Aim of the exercise — Starting at the line that holds "[x] (75, 1608)" and stopping at the line that holds "You are a GUI", restate the records below word for word, with both of those lines included.

BEGIN Records for processing

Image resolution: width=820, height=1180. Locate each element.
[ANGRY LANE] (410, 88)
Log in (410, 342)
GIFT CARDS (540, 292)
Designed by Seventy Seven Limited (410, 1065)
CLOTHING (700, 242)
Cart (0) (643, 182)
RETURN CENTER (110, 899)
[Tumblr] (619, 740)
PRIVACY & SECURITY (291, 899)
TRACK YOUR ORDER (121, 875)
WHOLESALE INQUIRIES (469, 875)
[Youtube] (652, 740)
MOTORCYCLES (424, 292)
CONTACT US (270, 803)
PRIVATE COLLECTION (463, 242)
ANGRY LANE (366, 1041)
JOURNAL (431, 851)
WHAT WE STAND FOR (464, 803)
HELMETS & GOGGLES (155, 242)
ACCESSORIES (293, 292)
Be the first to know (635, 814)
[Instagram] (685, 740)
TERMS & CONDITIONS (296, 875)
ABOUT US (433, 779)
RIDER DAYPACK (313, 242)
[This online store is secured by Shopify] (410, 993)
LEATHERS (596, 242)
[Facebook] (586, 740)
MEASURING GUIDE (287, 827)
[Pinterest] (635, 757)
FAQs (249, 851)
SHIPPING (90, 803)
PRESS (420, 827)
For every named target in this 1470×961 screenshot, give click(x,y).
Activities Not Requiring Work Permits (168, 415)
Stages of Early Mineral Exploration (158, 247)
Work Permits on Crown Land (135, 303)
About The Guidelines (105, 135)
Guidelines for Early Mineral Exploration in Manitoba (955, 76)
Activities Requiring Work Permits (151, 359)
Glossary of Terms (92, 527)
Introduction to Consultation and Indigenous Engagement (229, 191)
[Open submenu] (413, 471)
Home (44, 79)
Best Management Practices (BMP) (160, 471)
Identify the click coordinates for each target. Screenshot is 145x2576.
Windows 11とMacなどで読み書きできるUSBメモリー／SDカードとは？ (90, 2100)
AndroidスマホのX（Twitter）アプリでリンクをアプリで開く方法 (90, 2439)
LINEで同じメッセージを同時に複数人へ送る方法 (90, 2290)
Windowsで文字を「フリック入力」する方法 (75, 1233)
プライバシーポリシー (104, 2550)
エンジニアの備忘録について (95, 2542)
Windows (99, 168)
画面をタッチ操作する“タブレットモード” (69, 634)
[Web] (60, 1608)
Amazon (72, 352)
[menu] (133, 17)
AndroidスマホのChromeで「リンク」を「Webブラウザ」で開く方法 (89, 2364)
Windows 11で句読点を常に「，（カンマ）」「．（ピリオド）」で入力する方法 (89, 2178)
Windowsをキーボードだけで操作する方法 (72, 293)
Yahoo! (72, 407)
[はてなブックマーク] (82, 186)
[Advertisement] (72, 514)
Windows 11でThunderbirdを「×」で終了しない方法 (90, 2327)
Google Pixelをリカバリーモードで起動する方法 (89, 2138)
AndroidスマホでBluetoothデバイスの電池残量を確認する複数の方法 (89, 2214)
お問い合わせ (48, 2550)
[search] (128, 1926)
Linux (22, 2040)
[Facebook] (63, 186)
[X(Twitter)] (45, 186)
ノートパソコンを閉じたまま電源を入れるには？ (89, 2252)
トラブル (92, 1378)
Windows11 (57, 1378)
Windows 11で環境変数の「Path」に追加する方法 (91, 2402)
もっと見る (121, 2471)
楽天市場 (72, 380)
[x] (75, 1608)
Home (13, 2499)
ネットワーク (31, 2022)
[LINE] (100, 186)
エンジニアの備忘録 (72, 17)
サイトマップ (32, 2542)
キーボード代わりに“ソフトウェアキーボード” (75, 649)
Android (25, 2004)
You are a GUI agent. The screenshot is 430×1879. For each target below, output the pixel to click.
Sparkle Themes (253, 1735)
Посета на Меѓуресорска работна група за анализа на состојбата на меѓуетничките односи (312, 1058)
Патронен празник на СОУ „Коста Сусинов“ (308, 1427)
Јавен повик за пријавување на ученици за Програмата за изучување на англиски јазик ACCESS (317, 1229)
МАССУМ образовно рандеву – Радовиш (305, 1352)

END Records for processing

Expected answer —
[x] (75, 1608)
Home (13, 2499)
ネットワーク (31, 2022)
[LINE] (100, 186)
エンジニアの備忘録 (72, 17)
サイトマップ (32, 2542)
キーボード代わりに“ソフトウェアキーボード” (75, 649)
Android (25, 2004)
You are a GUI agent. The screenshot is 430×1879. For each target below, output the pixel to click.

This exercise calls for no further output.